#### THE PROBLEM:
The word "computer" marks the lines to find; copy every such line from the data below.

Dataset entries
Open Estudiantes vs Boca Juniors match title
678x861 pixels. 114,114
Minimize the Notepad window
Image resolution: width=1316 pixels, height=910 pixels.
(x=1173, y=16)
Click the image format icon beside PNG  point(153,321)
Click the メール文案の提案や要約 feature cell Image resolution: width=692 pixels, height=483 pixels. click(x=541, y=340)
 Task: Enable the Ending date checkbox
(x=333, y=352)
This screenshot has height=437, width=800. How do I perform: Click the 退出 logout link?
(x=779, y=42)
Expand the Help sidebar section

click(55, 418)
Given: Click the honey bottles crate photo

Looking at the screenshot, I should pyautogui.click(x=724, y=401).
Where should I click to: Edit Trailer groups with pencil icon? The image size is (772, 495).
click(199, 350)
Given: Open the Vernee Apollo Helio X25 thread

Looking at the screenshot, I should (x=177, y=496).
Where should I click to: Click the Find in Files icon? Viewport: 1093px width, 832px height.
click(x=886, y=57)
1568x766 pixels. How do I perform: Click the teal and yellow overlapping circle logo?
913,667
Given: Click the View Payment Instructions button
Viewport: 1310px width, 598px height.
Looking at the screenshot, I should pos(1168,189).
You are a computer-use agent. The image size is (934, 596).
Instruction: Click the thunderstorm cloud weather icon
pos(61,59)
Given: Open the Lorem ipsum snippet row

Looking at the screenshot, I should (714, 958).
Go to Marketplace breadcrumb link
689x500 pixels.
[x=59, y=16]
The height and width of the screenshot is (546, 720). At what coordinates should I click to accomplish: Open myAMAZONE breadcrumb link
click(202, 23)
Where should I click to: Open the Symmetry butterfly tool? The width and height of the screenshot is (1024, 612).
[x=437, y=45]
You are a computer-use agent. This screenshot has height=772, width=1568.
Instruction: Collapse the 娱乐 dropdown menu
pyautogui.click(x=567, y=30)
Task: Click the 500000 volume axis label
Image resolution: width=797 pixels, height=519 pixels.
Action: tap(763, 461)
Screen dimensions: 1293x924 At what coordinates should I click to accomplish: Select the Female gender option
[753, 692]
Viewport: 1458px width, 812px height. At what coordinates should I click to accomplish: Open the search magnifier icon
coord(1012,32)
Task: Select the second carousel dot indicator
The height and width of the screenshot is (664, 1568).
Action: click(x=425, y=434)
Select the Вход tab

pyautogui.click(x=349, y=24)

#### WRITTEN ANSWER:
You are a computer-use agent. The image size is (934, 596).
You are a computer-use agent. This screenshot has height=772, width=1568.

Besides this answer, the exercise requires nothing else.